Mais qui est dupe de ce jeu de rôle dans lequel les tenants du panturquisme se révèlent une fois de plus à l’affut de la moindre occasion pour étendre leur sphère de domination, méthodiquement ; étape par étape ?
Comme lors de la brèche ouverte entre la Russie et l’Arménie par la Révolution de Velours de 2018 dont ils ont saisi là aussi l’opportunité pour fourbir leurs armes afin de régler militairement la question de l’Arstakh. La campagne électorale américaine de 2020 et la pandémie leur ayant ensuite ouvert la voie pour passer à l’acte.
Selon un scénario comparable, la reprise des hostilités depuis un an, au Moyen-Orient, leur donne l’occasion d’affaiblir la Syrie et de frapper les Kurdes au bon moment eu égard à l’agenda international. D’une pierre, deux coups. Avec la bénédiction de l’OTAN dont les priorités ont évolué à la faveur de la guerre déclenchée par le régime Netanyahou contre le Hezbollah, après celle contre Gaza. Il ne s’agit, en effet aujourd’hui, pas tant pour l’organisation dirigée par les États-Unis d’anéantir les Djihadistes, ennemis jurés durant les années Bush et Obama, que de fragiliser la Syrie, condition nécessaire à la mise en place des différents projets trumpistes, qui visent, au minimum, à éradiquer les influences russes et iraniennes dans la région. Erdogan aurait-il pu faire fi d’une telle fenêtre d’opportunité ?
Une fois de plus, comme dans le cas de l’Artsakh, c’est l’Etat turc qui, directement ou par procuration, s’empare de territoires qui ne lui appartiennent pas. Et, comme les Arméniens en Artsakh, les Kurdes ne devraient guère attendre de soutien international pour défendre le droit et leurs aspirations démocratiques. Ainsi vont les choses dans cette région du monde, laissée à son triste sort face aux ambitions néo-ottomanes.

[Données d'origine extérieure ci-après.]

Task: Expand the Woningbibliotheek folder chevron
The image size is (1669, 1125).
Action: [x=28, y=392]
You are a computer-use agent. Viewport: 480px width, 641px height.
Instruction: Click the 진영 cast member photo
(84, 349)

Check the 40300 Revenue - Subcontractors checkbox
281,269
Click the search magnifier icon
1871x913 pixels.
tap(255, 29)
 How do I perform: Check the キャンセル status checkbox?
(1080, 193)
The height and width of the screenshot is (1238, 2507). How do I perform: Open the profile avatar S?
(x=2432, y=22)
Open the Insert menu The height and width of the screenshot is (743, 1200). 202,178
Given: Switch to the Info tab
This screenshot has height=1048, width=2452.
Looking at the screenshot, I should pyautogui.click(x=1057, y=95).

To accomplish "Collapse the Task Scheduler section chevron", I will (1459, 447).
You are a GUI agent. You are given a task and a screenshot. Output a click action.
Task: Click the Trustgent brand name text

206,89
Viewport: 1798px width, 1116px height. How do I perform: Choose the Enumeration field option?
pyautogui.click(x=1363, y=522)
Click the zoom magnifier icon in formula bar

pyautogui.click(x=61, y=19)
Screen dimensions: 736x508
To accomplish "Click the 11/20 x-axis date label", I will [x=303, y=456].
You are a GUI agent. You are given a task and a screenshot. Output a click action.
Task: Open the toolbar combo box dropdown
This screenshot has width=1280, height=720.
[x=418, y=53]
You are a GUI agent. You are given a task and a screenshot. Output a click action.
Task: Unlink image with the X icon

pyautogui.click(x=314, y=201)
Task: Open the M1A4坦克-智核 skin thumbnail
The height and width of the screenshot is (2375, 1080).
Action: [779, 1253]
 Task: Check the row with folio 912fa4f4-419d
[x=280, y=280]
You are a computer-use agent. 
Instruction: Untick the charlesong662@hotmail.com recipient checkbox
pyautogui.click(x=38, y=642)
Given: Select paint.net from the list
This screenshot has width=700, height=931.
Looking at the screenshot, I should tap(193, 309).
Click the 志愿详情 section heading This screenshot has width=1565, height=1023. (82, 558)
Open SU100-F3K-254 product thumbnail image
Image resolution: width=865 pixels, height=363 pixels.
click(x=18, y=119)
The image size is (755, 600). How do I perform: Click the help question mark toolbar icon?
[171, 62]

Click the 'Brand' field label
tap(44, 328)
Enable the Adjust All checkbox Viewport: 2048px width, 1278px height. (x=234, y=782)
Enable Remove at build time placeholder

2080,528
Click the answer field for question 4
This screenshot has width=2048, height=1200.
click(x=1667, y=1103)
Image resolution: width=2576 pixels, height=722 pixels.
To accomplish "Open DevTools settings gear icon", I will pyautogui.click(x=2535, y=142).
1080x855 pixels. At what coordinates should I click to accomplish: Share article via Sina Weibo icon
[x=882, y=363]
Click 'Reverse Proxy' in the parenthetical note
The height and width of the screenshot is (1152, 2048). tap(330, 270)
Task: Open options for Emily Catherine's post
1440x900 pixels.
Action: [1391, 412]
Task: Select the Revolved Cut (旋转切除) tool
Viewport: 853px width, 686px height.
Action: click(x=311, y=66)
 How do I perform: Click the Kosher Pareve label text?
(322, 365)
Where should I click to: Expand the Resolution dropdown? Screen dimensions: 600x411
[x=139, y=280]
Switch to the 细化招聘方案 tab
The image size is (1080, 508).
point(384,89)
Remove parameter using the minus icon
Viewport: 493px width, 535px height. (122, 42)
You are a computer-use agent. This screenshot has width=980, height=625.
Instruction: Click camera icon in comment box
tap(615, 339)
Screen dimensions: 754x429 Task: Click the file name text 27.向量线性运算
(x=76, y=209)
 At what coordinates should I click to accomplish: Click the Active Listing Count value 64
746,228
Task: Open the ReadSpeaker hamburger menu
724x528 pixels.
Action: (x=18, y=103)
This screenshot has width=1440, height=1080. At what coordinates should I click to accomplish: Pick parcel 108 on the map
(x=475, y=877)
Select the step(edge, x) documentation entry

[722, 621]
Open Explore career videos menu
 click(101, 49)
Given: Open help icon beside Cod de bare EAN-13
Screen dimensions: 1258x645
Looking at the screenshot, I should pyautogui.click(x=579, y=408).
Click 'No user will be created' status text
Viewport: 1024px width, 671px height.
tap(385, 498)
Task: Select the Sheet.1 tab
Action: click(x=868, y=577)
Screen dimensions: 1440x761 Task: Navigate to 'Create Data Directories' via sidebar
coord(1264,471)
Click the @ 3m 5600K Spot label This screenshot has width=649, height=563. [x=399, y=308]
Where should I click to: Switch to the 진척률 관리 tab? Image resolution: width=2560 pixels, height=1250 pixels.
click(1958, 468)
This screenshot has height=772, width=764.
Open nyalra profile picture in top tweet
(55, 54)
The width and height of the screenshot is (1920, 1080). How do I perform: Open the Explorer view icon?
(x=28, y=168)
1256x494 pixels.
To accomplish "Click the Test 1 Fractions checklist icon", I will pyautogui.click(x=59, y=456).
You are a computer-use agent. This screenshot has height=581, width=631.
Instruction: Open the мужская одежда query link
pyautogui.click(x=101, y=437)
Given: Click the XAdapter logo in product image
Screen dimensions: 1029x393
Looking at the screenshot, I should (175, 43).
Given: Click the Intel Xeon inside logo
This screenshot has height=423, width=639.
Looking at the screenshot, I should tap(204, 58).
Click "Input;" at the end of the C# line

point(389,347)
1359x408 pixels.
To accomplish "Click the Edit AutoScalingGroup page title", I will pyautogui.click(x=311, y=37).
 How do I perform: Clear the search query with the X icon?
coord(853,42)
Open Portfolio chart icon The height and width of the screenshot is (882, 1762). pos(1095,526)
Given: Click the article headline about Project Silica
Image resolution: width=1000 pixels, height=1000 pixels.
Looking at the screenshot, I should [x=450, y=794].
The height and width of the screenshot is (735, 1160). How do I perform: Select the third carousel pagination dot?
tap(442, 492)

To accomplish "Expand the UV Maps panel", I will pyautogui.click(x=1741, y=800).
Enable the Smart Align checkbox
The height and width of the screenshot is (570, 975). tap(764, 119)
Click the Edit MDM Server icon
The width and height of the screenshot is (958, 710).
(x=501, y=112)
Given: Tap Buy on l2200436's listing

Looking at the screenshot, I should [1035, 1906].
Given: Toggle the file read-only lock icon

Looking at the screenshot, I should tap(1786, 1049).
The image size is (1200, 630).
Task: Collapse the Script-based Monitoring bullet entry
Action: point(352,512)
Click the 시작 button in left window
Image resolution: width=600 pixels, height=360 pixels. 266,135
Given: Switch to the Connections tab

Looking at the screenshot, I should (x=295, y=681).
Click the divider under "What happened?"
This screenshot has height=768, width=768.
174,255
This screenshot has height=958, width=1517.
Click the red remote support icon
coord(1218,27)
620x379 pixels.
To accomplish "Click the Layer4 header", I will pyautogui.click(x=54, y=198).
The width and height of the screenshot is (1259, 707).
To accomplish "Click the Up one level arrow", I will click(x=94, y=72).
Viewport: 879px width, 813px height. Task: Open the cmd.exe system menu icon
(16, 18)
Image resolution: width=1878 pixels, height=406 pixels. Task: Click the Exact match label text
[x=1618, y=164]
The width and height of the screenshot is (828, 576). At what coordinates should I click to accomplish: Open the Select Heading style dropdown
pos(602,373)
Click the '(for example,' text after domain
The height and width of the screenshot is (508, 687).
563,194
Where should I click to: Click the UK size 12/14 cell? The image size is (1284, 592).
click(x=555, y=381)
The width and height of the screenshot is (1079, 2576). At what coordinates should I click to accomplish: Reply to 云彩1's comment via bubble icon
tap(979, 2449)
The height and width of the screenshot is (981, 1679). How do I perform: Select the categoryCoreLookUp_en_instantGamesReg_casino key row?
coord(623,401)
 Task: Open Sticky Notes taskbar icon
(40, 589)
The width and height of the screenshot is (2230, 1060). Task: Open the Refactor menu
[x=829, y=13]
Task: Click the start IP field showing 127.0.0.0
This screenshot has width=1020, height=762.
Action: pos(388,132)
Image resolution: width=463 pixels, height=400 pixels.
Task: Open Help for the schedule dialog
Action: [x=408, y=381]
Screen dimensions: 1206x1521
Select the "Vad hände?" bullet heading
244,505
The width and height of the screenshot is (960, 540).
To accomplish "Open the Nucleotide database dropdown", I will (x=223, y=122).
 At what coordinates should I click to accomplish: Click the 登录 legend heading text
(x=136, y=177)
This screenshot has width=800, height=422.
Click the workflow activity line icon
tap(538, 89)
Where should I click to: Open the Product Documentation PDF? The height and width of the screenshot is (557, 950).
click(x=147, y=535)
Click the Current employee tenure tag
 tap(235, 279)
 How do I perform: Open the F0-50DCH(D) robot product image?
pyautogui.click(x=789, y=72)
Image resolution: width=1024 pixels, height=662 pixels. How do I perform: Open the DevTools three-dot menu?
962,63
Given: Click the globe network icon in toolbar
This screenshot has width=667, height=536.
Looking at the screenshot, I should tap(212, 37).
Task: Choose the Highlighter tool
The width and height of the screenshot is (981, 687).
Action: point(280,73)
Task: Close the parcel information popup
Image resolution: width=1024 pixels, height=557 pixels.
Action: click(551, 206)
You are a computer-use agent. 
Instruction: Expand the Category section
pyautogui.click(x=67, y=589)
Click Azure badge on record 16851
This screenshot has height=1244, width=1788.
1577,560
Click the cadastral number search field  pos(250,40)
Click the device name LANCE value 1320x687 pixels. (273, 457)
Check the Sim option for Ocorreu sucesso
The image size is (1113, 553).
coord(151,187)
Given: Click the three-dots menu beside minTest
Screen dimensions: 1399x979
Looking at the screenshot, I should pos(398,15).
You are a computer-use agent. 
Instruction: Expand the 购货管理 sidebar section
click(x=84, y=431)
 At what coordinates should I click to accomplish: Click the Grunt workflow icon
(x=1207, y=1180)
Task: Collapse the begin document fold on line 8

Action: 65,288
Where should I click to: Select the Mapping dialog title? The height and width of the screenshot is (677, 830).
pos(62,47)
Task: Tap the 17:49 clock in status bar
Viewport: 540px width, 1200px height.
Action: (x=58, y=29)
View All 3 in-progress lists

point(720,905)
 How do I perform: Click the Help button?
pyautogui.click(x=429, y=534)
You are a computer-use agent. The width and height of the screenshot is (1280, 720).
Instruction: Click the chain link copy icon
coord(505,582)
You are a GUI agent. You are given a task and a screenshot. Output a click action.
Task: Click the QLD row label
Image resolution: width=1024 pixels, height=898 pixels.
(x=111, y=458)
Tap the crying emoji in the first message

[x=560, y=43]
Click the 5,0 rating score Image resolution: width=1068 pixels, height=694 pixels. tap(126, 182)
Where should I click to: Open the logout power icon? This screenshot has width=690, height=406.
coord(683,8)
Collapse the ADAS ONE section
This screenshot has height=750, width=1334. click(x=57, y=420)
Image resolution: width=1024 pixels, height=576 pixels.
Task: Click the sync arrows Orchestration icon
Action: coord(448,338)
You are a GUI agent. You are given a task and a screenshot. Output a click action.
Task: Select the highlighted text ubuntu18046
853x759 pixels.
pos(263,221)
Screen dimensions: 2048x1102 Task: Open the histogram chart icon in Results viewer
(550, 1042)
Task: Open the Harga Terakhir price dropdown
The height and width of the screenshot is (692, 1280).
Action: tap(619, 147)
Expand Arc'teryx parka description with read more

Pendant ce temps, Erdogan tisse sa toile. Profitant des errements occidentaux et de l’engrenage infernal dans lequel s’est fourvoyée la Russie en Ukraine, il renforce son influence, conquiert des territoires quitte à provoquer de nouvelles vagues migratoires qui viendront s’échouer sur les plages européennes…
On lui reconnaîtra au moins cette constance : celle d’une vision stratégique à long terme qui, par contraste, met cruellement en lumière l’absence de cap des chancelleries occidentales, à l’exception peut-être de la France, quand elle disposait d’une majorité au Parlement... Nobody’s Perfect.